Six years ago today I had my donated kidney removed based on a life-threatening arterial infection. I had my donated kidney and pancreas transplant for nine months. My pancreas transplant never worked, but the kidney was working great for me.
The arterial infection was preventing blood flow to the kidney, so I had to decide if I wanted to lose the kidney or my left leg. I remember telling the doctor a working kidney was great, but I would rather keep walking.
After opening me up they found so much abdominal infection, they told my wife they literally bathed my abdomen with bleach. The infection did so much damage, I also had to have a femoral artery bypass from my left right leg to my left leg.
Post-surgery I continued to have problems with infections, and had to learn to walk again. Three months later I returned to work, and dialyzed in-center three time per week.
What a life change. Severe limitations on how much I could drink, tired all the time, hardly able to climb a single flight of stairs, even more diet limitations with potassium and phosphorous.
After being in-center for about a year and a half, I discussed my life expectancy with my Nephrologist and was shocked to learn the average patient lives from six to eight years. I recall telling him “that’s not going to work for me, I have two kids in college and a home mortgage.”
We then discussed the health benefits of more frequent dialysis via home hemo and NxStage. Within a short time I had a button-hole fistula to make self-cannulation easier, and after another month I began training on the use of NxStage equipment.
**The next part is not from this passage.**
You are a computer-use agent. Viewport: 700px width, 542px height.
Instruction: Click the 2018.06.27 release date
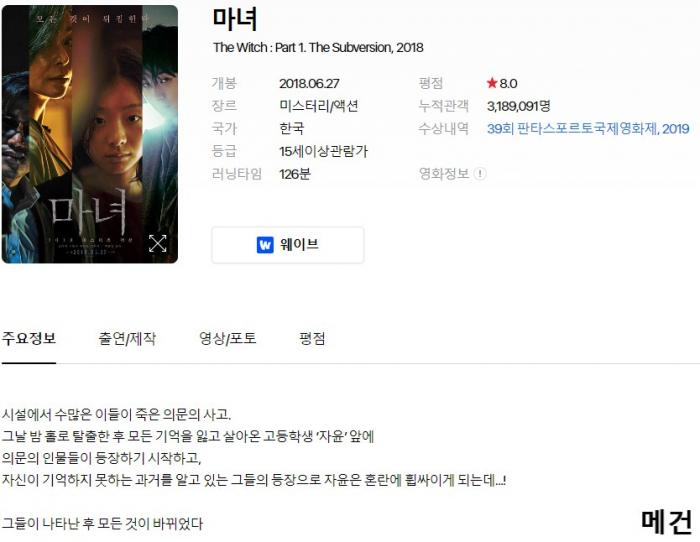(x=309, y=83)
Today I feel much better, I have much normal blood levels of potassium and phosphorus, I have more energy, and I feel much more in-control of my health and life because of NxStage home hemodialysis.
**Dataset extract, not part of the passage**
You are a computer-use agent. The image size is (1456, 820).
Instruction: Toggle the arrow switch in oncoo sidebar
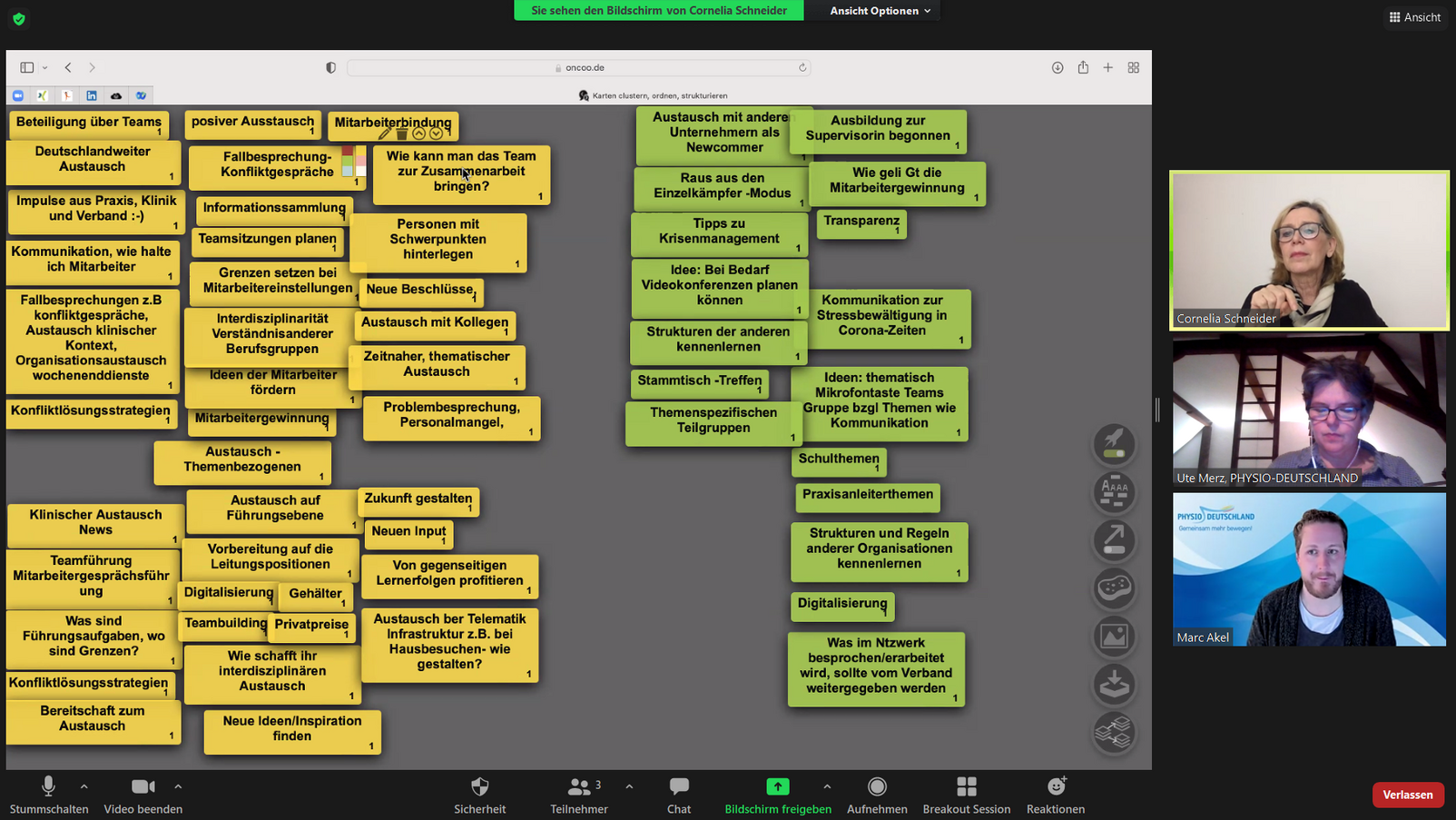point(1114,540)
It has been a life-saving change for me, health-wise, physically and mentally. Friends and relatives always tell me how great I look for a man on hemodialysis. I still tire very easily because of low hemoglobin, but with frequent injections of Epogen, I have more energy than I did when dialyzing in-center.
I feel like the luckiest man alive, I survived the arterial infection that should have killed me, and now due to six-days-a-week home hemo via NxStage, I expect to celebrate many future home hemo anniversaries.